エッグベネディクトは米ヒルトン発祥、ではナポリタンは? 「元祖」の3ホテル探訪
連載《とっておきの旅》
ホテルの記憶に残るサービスやシグニチャーメニューは、歴史の中で出来上がってきたものが多い。例えば、ルームサービスは米国ヒルトンの最上級ブランドホテルで1930年に生まれた。
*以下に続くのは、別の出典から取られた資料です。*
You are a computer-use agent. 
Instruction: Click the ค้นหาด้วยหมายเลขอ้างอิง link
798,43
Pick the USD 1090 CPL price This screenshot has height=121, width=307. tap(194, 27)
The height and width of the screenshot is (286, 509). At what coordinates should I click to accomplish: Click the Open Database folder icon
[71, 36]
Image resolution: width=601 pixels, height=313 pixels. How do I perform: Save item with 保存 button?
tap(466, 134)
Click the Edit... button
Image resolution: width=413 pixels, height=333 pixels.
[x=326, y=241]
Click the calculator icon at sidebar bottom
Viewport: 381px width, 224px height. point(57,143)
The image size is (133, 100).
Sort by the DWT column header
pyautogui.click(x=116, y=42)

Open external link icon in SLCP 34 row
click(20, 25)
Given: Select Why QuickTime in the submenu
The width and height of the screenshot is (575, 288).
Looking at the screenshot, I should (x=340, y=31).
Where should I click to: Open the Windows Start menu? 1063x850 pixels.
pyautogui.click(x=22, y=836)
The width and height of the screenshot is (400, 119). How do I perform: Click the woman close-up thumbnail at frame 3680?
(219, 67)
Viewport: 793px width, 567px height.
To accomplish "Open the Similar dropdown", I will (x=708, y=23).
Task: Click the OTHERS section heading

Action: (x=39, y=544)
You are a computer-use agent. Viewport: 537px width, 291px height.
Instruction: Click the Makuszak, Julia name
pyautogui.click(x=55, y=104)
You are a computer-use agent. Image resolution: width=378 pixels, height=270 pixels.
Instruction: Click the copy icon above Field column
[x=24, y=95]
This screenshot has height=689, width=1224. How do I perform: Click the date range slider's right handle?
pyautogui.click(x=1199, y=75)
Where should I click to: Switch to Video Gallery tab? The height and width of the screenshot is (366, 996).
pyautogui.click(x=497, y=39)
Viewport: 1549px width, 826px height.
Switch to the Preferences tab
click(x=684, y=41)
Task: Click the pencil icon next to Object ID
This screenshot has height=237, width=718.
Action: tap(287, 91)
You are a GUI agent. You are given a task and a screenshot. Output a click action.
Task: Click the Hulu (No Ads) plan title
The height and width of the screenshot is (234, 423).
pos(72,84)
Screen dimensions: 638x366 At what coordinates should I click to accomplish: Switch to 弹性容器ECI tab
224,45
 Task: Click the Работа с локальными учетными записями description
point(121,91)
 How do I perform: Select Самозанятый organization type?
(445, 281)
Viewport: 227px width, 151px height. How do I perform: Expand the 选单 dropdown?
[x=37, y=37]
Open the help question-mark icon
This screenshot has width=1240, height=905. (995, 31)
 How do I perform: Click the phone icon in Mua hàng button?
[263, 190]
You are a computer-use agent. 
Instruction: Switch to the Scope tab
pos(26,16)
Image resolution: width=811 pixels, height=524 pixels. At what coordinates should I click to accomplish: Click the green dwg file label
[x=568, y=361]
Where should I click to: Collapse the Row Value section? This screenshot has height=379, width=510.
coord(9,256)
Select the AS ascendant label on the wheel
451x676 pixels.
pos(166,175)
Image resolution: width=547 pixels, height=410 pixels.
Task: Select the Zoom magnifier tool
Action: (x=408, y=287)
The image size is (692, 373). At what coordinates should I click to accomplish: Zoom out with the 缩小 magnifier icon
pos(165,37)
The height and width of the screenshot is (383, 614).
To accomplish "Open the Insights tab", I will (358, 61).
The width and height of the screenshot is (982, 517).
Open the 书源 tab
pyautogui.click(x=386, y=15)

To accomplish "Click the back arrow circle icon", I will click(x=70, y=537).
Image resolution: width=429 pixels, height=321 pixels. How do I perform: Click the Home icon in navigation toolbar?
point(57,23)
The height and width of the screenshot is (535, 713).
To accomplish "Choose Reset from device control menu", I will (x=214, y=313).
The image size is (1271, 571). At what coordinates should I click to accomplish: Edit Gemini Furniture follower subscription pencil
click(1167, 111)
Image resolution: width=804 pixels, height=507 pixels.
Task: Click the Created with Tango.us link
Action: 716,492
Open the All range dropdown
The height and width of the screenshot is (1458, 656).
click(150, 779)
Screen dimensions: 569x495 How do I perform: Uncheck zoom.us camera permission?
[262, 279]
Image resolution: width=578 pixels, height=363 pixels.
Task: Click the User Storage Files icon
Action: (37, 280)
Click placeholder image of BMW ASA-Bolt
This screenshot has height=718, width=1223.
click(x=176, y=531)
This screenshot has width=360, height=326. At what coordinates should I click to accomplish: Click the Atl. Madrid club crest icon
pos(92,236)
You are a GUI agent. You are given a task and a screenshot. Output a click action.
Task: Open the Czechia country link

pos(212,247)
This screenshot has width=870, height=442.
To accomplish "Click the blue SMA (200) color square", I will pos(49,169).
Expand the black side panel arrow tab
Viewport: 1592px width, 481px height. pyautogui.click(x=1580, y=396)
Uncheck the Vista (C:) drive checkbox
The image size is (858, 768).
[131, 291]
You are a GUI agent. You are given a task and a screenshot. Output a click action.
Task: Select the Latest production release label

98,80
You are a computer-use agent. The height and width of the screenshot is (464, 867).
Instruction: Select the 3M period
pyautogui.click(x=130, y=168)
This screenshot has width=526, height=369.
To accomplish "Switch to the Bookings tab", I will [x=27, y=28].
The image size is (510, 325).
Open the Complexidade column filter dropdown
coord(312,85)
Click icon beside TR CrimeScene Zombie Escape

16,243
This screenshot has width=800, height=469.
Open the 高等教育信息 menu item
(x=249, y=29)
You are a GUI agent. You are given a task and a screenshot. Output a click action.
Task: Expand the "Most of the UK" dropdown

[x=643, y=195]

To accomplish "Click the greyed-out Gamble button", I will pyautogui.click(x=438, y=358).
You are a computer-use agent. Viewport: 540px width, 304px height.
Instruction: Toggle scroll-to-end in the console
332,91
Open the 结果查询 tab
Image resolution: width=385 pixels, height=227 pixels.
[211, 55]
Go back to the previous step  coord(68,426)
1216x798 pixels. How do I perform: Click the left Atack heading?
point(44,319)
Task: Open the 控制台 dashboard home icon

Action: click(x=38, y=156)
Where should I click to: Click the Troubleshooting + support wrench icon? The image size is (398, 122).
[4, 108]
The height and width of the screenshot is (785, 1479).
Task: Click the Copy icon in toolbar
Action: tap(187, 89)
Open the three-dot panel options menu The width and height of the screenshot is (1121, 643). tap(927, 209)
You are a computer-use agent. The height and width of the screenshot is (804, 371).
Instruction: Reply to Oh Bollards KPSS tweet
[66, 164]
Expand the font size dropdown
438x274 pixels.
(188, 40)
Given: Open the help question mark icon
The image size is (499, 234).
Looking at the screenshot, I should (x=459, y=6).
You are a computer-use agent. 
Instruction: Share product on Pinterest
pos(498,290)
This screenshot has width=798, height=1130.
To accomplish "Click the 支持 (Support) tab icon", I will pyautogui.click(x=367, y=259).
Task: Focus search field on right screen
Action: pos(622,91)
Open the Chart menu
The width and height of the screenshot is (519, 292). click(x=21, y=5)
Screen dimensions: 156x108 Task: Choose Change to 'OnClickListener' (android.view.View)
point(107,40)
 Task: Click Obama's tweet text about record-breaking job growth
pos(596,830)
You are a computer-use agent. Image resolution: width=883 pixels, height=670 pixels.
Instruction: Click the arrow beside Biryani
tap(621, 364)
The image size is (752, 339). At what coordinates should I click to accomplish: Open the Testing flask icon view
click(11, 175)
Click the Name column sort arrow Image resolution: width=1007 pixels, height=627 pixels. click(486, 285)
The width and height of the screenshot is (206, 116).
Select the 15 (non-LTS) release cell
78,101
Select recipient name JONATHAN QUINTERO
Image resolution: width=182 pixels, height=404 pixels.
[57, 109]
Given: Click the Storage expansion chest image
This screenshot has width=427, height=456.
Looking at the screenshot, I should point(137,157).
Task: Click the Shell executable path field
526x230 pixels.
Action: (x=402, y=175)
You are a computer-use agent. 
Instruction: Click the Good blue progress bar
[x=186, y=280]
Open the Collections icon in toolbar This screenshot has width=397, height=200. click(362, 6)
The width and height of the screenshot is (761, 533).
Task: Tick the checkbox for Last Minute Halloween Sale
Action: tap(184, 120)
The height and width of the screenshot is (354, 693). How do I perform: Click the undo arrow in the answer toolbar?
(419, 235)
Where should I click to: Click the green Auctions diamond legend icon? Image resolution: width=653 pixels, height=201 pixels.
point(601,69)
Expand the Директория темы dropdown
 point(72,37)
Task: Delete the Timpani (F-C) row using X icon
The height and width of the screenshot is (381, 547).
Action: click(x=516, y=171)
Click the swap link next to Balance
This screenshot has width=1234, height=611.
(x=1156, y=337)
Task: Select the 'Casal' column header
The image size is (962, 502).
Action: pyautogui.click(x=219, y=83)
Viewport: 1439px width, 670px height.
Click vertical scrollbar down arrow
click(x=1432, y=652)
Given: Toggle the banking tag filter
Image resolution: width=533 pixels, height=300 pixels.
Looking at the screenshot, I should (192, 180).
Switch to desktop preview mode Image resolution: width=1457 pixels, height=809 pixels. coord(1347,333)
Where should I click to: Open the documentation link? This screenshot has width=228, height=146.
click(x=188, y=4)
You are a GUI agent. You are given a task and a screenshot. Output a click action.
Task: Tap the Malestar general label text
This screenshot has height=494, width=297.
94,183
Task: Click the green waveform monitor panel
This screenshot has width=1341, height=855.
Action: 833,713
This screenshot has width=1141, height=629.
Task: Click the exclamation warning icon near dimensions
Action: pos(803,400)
日本初の外資系であるヒルトン、国際都市横浜のシンボル・ホテルニューグランド、日本の迎賓館を目指す帝国ホテル、歴史が物言う3つのホテルの事始めをたどれば、訪れるのがますます楽しくなるに違いない。 【写真はこちら】エッグベネディクト、スイーツビュッフェ、スパゲッティナポリタン…「これぞ元祖」の姿をチェック!
■世界初、日本初が目白押しの米ヒルトン
2019年に創業100周年を迎えた米国ヒルトン。創業者コンラッド・ヒルトンが米テキサス州でホテルを購入したのが源流である。日本への進出は1963年。日本初の外資系ホテルチェーンとして「東京ヒルトン(現ヒルトン東京)」を東京・永田町に開業した。 ヒルトンは、創成期からアイデアを生かした取り組みが多い。例えば、ヒルトンの名前を初めて冠した「ダラス・ヒルトン」では1925年の開業時にはまだエアコンが発明されていなかったが、エレベーターやランドリーシュートなどを西側に配置することで、どの客室も西日が当たらないように工夫したという。 その後1927年、パブリックエリアに業界で初めてエアコンを設置(テキサス州、現「ヒルトン・ウェイコ」)。1947年には世界で初めて客室にテレビを置いた(ニューヨーク、「ルーズベルトホテル」)。
■サラダ名にもなった「ウォルドーフ」ブランド
ヒルトンから始まったというメニューも多い。「ウォルドーフ・サラダ(リンゴやセロリにクルミの砂糖漬けを加えたサラダ)」をはじめ、今や一般に広まっている「エッグベネディクト」(トーストしたエッグマフィンにベーコンとポーチドエッグを乗せ、オランデーズソースをかけたもの)なども、ヒルトン最上級ブランドとしてニューヨークで開業した「ウォルドーフ・アストリア」で生まれたものだ。 各メニューは今もオリジナルのレシピを基に各地で作っている。2025年、大阪市に同ブランドとして日本初進出予定なので、国内で味わえる本物の味が楽しみだ。 国内外資ホテルチェーンの草分けであるヒルトンが日本で他社に先駆けて提供を始めたサービスも多い。スイーツ好きにはたまらない「スイーツビュッフェ(当初はデザートビュッフェ)」は、1984年に東京・永田町から新宿への移転開業に合わせて始めた。ライブキッチンやワゴンサービスも登場するヒルトンの名物だ。 また、1963年の開業時からホテルの社員としてソムリエを採用。これは日本のホテル業界で初のソムリエ配置だった。